It hasn’t been a good last half of the decade for the Sailor Moon property in the English speaking world.  Naoko Takeuchi’s innovative magical girl team (sentai) manga debuted in 1991 and immediately spawned an anime adaptation from Toei.  The manga, which was published here by Tokyopop (then known as Mixx) starting in 1997, helped spur the turn-of-the-century manga boom, while the Sailor Moon anime series received a ton of TV exposure here in the 1990s.  All that exposure moved a lot of merchandise and inspired a wide and diverse audience.  But since 2004 the anime series has been off the air in all English-speaking territories, and Tokyopop’s license for the Sailor Moon manga lapsed in 2005. 


Word that Toei was planning a worldwide revival of the property based on the Sailor Moon anime (see “Worldwide Sailor Moon Revival”) has stirred interest in U.S. fan sites, which were also energized in 2009 when Funimation announced that it was considering a re-dubbing of the Sailor Moon series and put out survey questions to Sailor Moon fans.


The Moon Chase site publicized the Funimation survey and collected more than 1,300 responses.  After sending a 200-page report on the initial survey to both Funimation and Toei, the folks at Moon Chase have continued to survey Sailor Moon fandom in order to discover how fans would like to see the Sailor Moon anime and manga series revived here in the States.
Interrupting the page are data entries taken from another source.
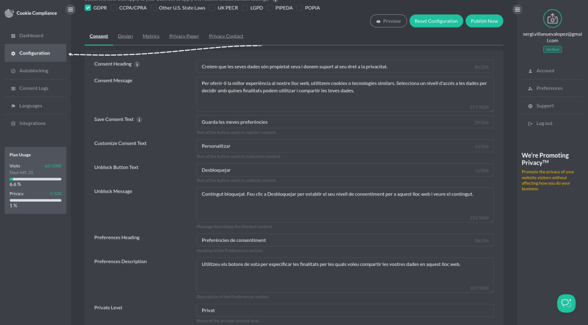588x325 pixels.
Task: Show info tooltip for Save Consent Text
Action: click(x=140, y=120)
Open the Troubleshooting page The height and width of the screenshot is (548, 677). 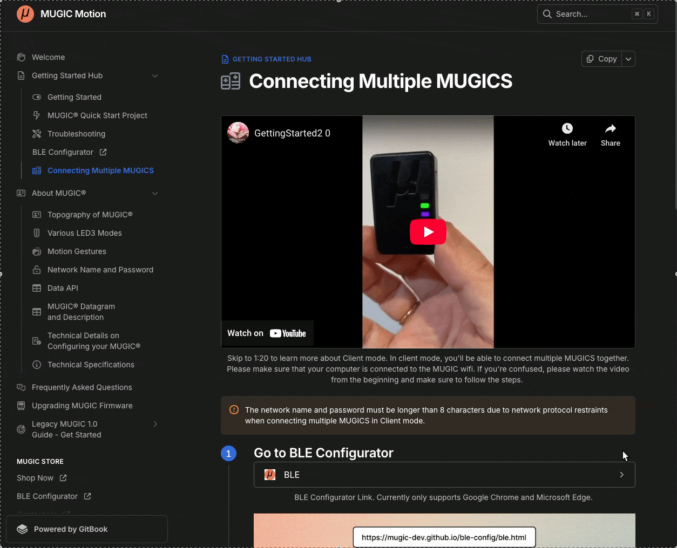point(76,134)
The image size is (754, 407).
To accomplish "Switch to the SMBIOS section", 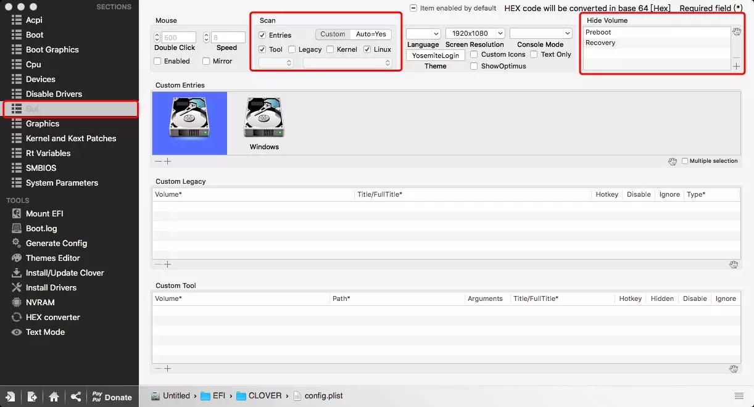I will [41, 168].
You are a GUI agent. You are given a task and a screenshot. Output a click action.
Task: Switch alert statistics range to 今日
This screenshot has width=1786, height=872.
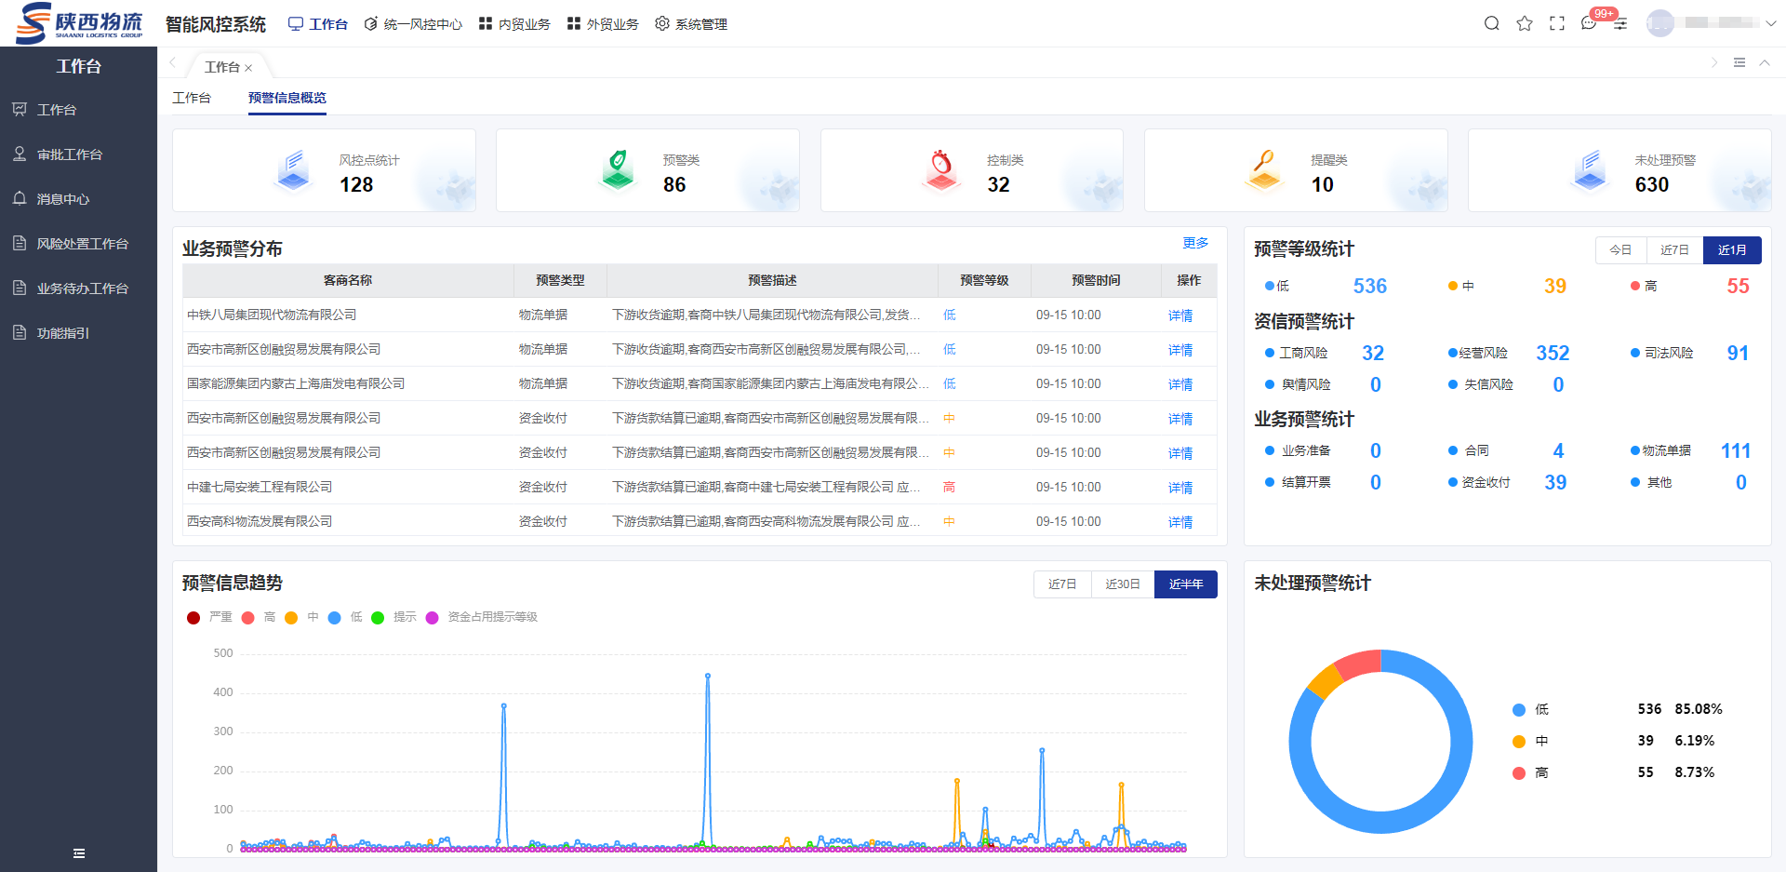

Certainly it would be ideal if the Sailor Moon series could be brought back in a more pristine form.  DiC Entertainment, which adapted the first two seasons of the anime, bowdlerized the series.  Six episodes were eliminated entirely, while two others were merged.  Every episode suffered cuts to eliminate scenes that were deemed inappropriate for children and to create more time for commercials and the DiC-produced “Sailor Says” educational inserts.


Cloverway’s adaptations of the third and fourth season were far closer to the Japanese originals, though they weren’t without key changes—Sailor Neptune and Sailor Uranus were simply depicted as “kissin’ cousins” rather than the lovers that they were in the original version.


The fifth series Sailor Stars was never dubbed and released here in the U.S.  Naturally the fans surveyed by Moon Chase are most interested in getting the Sailor Stars series released here in the States.  As for bringing back the first four Sailor Moon series, the majority of the fans want either a new dub with the original cast or a re-release of the old dub.  It appears that the fans have fond memories of the original series since 70% of them want to retain the musical cues created for the English dub rather than reverting to the original Japanese musical cues.


As for the manga, in 2003 Kodansha began publishing the shinsoban (renewal) edition of the original 18-volume manga series.  Takeuchi reworked some of the drawings that she felt needed polishing and produced new sketches and new covers for the revamped series.  Kodansha increased the number of chapters in the individual volumes.  The revamped series includes 12 volumes of manga and two volumes of short stories.  Certainly fans would enjoy getting the saga in 12 volumes rather than 18, and the respondents to the Moon Chase survey also hope that a new American publisher would go back and clean up some of the translation errors from the earlier U.S. editions.